====== Excerpted data

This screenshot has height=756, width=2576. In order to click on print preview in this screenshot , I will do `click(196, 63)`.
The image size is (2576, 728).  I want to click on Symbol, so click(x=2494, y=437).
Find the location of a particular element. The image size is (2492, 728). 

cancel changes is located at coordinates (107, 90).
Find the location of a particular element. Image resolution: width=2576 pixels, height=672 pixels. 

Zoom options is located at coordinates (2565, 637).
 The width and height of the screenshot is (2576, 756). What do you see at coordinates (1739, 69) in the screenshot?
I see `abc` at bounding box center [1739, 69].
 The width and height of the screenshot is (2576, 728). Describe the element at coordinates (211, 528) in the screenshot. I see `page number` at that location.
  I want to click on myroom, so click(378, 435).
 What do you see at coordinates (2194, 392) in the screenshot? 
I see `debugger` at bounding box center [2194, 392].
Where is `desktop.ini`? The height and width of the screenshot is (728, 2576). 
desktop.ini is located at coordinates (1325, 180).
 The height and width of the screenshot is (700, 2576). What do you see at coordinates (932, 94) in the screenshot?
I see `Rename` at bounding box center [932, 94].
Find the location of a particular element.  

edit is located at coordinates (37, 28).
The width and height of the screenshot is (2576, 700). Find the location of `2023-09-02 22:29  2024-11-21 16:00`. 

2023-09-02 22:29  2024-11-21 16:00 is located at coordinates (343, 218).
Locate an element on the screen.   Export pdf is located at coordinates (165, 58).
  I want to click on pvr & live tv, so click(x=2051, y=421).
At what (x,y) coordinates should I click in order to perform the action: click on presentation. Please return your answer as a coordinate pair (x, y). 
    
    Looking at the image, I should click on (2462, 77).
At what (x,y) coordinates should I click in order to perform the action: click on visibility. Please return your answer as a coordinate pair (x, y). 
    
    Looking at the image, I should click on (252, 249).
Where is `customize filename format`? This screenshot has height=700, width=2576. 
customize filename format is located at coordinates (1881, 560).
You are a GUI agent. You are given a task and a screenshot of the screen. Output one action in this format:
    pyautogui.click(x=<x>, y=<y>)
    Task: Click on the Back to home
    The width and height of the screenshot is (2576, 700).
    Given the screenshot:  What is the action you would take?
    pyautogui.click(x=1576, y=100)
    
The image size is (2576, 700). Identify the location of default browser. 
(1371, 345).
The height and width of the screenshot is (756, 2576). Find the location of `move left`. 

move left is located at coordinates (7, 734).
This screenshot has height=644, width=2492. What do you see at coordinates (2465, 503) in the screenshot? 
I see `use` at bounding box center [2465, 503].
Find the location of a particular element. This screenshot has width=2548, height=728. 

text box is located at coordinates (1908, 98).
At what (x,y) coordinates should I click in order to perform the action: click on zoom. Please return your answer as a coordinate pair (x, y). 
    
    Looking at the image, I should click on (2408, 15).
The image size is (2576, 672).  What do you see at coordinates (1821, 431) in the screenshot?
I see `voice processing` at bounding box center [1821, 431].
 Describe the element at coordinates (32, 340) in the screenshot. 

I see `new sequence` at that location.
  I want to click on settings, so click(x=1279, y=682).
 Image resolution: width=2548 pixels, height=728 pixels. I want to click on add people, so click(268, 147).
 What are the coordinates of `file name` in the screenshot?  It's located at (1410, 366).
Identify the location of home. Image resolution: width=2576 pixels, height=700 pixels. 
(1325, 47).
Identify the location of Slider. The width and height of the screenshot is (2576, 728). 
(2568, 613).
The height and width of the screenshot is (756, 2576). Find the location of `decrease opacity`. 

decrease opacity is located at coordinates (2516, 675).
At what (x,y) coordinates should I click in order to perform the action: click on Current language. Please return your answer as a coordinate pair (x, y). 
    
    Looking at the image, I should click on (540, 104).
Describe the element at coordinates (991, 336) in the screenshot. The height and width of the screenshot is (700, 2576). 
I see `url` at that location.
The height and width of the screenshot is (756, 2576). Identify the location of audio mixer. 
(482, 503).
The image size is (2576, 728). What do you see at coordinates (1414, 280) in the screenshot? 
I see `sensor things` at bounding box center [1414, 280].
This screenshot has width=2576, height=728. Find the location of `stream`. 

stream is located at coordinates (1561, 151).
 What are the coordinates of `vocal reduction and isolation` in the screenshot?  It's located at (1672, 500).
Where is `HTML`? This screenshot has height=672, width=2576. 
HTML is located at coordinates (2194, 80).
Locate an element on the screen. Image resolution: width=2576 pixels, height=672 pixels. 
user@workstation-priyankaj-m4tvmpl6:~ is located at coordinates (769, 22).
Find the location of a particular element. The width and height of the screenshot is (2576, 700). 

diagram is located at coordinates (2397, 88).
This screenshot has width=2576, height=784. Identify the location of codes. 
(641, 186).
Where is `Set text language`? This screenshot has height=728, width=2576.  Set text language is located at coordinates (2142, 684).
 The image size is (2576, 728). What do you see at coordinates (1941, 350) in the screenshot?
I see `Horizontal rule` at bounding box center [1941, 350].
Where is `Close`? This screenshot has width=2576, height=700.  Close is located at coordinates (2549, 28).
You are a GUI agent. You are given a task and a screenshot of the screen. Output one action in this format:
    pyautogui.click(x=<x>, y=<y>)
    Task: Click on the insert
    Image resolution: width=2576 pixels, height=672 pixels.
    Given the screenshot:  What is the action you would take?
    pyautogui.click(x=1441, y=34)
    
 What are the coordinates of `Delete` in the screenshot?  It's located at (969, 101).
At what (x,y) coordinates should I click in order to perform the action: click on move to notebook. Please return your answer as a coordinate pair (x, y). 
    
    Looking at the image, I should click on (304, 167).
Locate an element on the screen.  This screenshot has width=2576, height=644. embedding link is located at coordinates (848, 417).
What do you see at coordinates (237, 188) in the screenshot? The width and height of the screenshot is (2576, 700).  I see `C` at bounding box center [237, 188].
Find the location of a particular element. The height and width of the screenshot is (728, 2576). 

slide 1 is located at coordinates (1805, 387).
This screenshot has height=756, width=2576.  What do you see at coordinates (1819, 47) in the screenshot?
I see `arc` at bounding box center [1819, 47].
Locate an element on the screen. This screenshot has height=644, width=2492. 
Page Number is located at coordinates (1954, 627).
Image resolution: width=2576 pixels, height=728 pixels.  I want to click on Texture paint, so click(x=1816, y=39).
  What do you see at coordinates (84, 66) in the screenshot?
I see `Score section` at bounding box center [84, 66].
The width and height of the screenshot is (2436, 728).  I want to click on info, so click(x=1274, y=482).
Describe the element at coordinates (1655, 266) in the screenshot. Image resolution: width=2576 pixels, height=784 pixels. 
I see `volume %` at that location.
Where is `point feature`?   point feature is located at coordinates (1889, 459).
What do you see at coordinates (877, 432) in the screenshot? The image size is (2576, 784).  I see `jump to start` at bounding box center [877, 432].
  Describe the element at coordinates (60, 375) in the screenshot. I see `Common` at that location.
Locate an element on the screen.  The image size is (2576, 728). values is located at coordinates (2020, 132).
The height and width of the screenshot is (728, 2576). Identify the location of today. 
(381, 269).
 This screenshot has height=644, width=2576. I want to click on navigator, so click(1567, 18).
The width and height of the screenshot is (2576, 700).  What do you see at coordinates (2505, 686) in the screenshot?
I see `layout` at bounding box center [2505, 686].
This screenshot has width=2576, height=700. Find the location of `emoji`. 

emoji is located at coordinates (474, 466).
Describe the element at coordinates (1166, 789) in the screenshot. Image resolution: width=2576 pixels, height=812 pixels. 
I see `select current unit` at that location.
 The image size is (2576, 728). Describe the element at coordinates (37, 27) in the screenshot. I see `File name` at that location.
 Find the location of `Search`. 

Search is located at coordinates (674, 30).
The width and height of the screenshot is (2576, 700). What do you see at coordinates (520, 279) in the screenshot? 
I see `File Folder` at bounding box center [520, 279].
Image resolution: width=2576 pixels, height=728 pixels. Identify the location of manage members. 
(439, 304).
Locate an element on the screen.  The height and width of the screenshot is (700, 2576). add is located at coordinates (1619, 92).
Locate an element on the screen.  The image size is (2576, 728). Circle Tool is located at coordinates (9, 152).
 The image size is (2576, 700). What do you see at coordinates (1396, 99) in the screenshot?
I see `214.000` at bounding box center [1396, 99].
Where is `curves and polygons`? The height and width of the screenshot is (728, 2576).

============

▶ **Written instruction**
Count the lines of the entries above that contain the word "Identify". Reply with the number alone.

▶ **Exercise result**
7